On Alternative Design

I gather above thoughts and attempted an alternative based on your work, and it comes the par-stream. Basically it provides an extension trait ParStreamExt to futures's Stream and solve the trait bound issue. The limit is given on demand. It sets the # of workers only for that stage. It's not 100% equal to your design because the limit only applies to one stage rather than a group of stages. Instead, I moved your design to another particular API.
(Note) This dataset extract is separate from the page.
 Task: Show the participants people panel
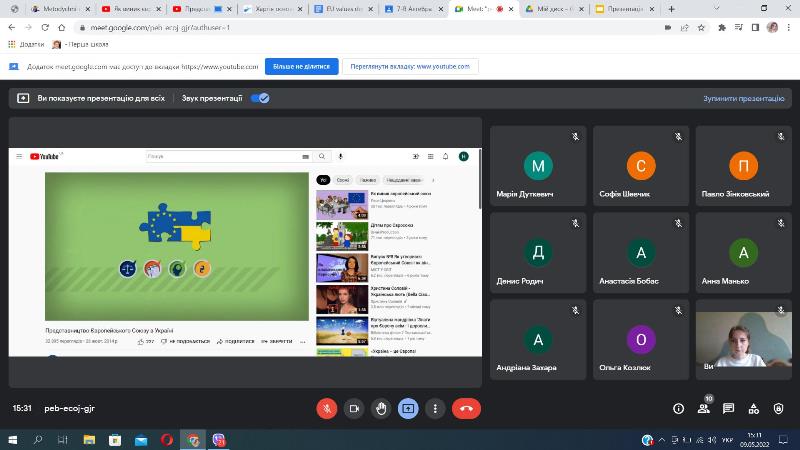pyautogui.click(x=704, y=408)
let shared = Arc::new(AtomicUsize::new(0));
stream.par_then(None, |item| {  // None sets the limit to the number of cores.
    let shared = shared.clone();   // Clone a variable without `Copy` trait
    async move {
        let new_item = compute(item, shared);
        new_item
    }
})
.collect::<Vec<_>>();  // from futures' StreamExt

To the limit the workers of a group of combinators, I suggest the builder patten. So far, it's implemented yet in my crate, but we can see how it would become here.

stream
    .enumerate()
    /* start of group */
    .into_par_group(ParGroupConfig {  // turn to a parallel group builder
        limit: Some(4),
        ..Default::default()  // using default runtime and other default options, etc
    })
    .then(|item| { async move { /* omit */ } })  // first stage
    .filter_map(|item| { async move { /* omit */ } }) // second stage
    .build_stream()  // build a stream from the group builder
    /* end of group */
    . collect::<Vec<_>>();  // combinator from futures' StreamExt

In this way, it lets users to customize the whole parallel group in one config. It would work seamlessly with existing futures' combinators.

Here we may move to more thorough discussion to help the design to evolve. It's fine for me to look more carefully to my work and find a way to combine them.

arlyon commented 4 years ago

From the perspectives of ergonomy keeping the functionality as an extension trait rather than a parallel (hah) siloed ecosystem is much more flexible. Both crates have been interesting to use but it's nice to see some exploration into alternative approaches.